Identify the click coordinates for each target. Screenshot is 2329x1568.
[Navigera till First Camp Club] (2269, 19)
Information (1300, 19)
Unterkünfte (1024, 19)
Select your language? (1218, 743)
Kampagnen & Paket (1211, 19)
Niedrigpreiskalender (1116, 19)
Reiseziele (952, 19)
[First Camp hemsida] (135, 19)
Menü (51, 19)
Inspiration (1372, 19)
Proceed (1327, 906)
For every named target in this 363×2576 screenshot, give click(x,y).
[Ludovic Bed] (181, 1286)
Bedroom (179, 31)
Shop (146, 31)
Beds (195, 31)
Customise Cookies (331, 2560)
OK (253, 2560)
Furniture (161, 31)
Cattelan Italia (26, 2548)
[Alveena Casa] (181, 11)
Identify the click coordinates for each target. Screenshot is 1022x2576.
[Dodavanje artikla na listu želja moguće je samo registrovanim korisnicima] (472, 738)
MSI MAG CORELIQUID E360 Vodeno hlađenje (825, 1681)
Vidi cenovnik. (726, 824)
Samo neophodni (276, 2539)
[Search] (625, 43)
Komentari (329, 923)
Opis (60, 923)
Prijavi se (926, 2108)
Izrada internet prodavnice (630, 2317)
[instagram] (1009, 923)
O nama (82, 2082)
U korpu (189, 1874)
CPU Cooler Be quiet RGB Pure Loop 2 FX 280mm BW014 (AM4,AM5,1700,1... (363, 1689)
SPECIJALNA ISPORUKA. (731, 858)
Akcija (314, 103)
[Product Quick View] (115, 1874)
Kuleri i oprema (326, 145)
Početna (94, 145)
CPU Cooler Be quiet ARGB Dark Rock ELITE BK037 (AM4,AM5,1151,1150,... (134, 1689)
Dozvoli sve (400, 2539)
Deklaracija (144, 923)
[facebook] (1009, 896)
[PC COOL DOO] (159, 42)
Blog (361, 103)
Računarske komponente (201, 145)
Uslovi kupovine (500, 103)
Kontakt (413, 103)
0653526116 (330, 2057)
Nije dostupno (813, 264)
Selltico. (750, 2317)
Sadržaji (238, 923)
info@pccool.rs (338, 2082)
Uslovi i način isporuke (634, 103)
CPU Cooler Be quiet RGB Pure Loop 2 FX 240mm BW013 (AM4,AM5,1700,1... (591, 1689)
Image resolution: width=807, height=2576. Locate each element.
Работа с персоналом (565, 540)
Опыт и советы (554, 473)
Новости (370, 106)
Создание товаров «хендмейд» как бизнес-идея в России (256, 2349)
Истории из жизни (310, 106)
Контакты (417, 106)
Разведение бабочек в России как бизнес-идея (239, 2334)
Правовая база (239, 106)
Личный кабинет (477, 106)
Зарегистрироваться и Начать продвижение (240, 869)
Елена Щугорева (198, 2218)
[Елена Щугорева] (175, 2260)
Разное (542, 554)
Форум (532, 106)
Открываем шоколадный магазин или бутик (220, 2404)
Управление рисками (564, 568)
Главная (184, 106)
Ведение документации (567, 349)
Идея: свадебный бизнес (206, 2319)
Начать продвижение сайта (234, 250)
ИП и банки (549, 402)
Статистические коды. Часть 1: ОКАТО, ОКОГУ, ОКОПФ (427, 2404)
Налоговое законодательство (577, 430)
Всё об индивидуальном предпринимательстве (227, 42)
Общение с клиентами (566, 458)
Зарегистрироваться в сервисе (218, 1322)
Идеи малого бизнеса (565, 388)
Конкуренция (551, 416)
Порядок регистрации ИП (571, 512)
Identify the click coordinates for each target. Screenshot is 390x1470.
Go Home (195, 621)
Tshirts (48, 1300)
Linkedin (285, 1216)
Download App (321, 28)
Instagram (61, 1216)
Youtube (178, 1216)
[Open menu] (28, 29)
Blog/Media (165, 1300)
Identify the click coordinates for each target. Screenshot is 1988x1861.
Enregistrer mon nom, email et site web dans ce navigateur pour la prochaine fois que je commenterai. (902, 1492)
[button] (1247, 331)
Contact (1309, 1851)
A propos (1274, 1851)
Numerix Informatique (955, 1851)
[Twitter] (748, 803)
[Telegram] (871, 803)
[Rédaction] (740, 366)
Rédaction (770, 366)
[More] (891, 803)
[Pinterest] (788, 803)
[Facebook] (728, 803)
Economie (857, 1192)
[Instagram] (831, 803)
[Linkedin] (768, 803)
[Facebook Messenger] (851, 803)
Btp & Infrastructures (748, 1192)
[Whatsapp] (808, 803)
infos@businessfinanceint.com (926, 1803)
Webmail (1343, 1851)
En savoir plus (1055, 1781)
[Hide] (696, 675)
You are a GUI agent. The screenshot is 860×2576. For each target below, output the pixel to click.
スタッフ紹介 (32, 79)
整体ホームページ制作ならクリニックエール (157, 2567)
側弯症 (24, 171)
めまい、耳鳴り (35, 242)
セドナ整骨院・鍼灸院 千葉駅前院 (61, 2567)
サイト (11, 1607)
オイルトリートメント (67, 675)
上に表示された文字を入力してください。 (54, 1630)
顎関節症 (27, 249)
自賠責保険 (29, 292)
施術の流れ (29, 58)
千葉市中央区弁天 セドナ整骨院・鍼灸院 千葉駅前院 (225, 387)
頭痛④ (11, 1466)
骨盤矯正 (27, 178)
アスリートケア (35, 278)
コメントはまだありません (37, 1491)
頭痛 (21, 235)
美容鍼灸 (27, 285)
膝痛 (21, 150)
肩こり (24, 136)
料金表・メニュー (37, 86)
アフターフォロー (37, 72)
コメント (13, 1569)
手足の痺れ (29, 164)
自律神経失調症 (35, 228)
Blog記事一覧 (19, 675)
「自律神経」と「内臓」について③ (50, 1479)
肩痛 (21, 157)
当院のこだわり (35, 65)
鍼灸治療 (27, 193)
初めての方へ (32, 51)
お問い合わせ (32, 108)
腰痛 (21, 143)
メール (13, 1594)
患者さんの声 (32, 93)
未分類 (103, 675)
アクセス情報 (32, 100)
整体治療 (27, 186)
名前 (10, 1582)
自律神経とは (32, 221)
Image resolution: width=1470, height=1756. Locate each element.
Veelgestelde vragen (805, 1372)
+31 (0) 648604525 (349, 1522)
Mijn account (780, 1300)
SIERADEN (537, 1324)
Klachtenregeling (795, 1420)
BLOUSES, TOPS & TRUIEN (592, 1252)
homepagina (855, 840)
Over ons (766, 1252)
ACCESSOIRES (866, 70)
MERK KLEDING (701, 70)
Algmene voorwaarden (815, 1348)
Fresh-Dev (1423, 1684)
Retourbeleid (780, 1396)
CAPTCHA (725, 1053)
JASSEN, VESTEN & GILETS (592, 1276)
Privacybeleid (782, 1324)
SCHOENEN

━━━

Exercise instructions
Check each line of the entries, and copy the ones that contain "Uslovi".

Result of this task
Uslovi kupovine (500, 103)
Uslovi i način isporuke (634, 103)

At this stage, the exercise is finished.